• Exercise:
From the entries below, copy every line that has the word "button".

-------- Data shown --------

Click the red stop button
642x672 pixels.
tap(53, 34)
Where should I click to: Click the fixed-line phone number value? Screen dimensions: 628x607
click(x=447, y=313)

--------
-------- Data shown --------

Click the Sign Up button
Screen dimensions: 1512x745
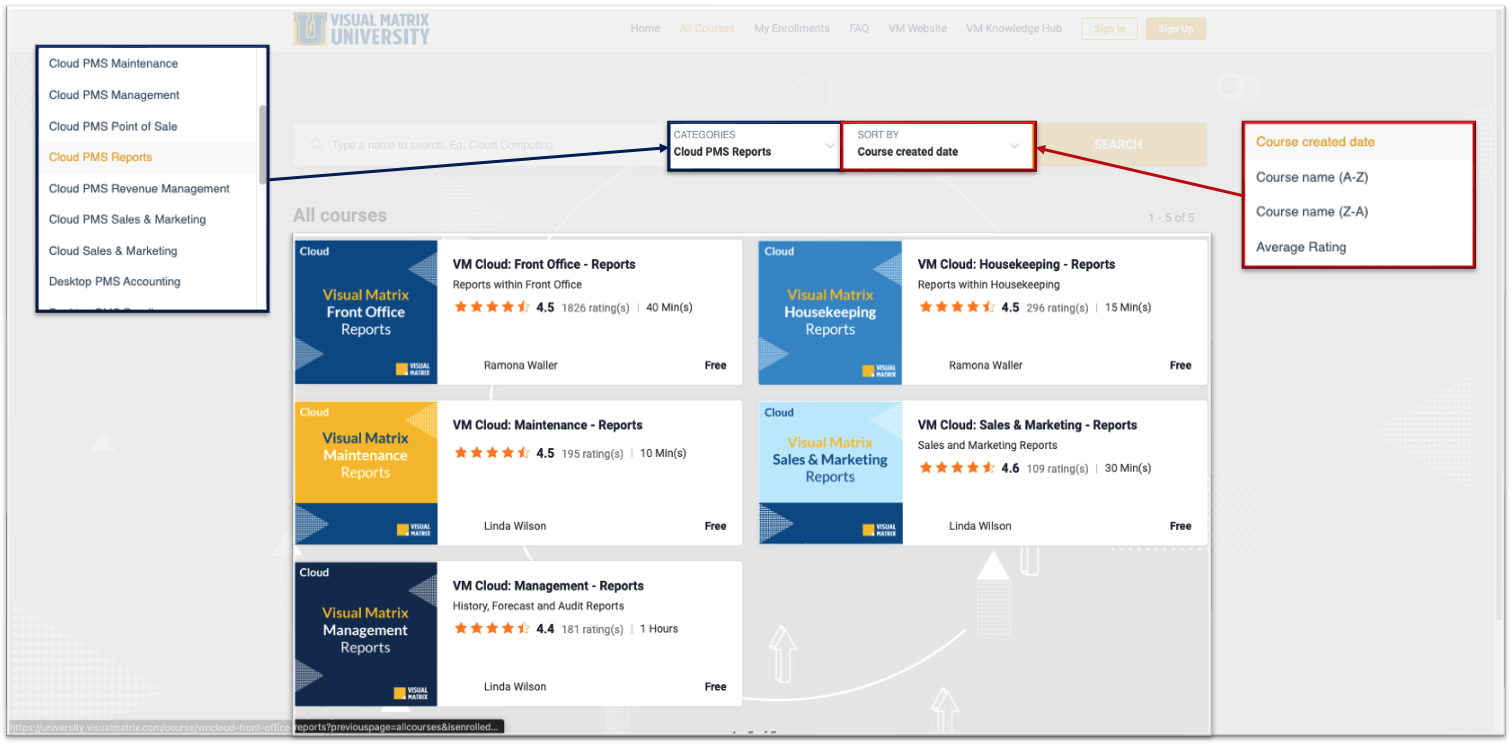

--------
-------- Data shown --------

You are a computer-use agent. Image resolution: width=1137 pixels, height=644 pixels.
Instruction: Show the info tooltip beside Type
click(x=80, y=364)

--------

• Answer to the exercise:
Click the red stop button
Click the Sign Up button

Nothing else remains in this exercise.